Once you’ve accomplished a task or answered the question you can move the allotted amount of squares. Finding the best route is part of the fun here, and the board throws some curve-balls like one-way and branching paths to keep things interesting. Crow Cards can also effect movement. In some scenarios crows can be placed to block paths when a Crow Card comes up, which adds additional depth without complicating the rules.
One aspect of the game I wish had more impact is the Magic Feather. The feathers are essentially just a necessary part of the victory condition of the game, despite the hype surrounding them. One thing that would be neat is if they granted an additional ability like extra movement or the ability to jump crows. I do however appreciate that they slot onto your character’s pawn which just looks cool.
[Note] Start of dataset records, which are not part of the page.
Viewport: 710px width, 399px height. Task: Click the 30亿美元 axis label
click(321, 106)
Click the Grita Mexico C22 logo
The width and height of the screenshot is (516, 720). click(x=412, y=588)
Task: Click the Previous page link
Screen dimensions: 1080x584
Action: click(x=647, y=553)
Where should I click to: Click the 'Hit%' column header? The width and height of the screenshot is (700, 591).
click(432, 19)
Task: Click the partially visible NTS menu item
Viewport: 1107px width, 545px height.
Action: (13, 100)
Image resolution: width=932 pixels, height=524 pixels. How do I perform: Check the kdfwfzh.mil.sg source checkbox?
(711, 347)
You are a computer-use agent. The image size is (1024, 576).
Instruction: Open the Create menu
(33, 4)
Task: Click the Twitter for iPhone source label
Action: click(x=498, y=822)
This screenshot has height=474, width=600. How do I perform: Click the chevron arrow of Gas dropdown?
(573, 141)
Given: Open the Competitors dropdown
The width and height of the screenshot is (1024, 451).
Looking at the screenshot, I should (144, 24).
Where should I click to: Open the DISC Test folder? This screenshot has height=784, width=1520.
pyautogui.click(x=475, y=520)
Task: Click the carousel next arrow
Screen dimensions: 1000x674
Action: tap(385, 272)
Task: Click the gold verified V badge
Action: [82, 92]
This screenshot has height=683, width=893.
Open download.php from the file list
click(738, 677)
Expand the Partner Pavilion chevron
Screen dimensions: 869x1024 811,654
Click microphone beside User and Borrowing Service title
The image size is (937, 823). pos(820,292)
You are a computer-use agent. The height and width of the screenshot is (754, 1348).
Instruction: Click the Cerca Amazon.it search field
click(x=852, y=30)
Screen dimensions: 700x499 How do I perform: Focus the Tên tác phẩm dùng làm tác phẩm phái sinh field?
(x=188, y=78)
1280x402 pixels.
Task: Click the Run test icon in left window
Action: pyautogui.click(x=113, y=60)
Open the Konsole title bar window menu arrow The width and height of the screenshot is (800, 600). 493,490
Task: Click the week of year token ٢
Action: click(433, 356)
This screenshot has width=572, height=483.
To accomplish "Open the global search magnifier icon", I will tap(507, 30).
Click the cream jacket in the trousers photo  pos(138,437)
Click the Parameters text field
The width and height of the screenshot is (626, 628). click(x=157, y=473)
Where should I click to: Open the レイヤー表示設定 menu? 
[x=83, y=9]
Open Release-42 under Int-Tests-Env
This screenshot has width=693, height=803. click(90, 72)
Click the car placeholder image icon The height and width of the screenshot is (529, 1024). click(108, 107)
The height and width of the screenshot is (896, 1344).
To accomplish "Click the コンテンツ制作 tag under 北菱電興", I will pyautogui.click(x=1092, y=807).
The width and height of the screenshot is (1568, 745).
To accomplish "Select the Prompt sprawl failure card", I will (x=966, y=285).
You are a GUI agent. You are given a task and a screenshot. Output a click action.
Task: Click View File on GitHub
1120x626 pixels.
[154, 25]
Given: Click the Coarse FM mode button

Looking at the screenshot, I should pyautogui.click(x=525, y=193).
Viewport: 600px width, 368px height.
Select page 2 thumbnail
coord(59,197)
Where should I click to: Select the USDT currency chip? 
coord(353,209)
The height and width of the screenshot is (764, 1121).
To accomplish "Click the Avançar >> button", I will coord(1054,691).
+ Easy to learn rules let you start having fun right away
+ 6 Story Cards and 200 Magic Feather Cards add huge variety to the game play
+ Tasks are fast and fun
+ Game components reflect the silly and fun nature of the game
+ A great game for family game night
+ Well priced at $19.95
– Cards are a bit flimsy
– Open ended nature of some tasks make success vague at times
– Magic Feathers would seem more special if they had an added effect on some cards
– Requires pencil and paper (not a big deal, but not included)
Magic Feather is definitely a kids game, but it is a kids game adults can enjoy with their children. You will learn more about your child/children and how they think by playing this game. Questions like, “Name three things you are scared of?” or “Do you think it’s ok to eat the last cookie?” will give you insight into how they think. In my mind, that’s quite a powerful thing for a game to be able to do.
Magic Feather is a great way to spend a family game night and will be a hit with its target audience (7+). It could also be a great introduction for younger gamers to the world of board games and face-to-face play. You can purchase Magic Feather from their (Wiggity Bang) website or your friendly local game store for the suggested retail price of $19.95.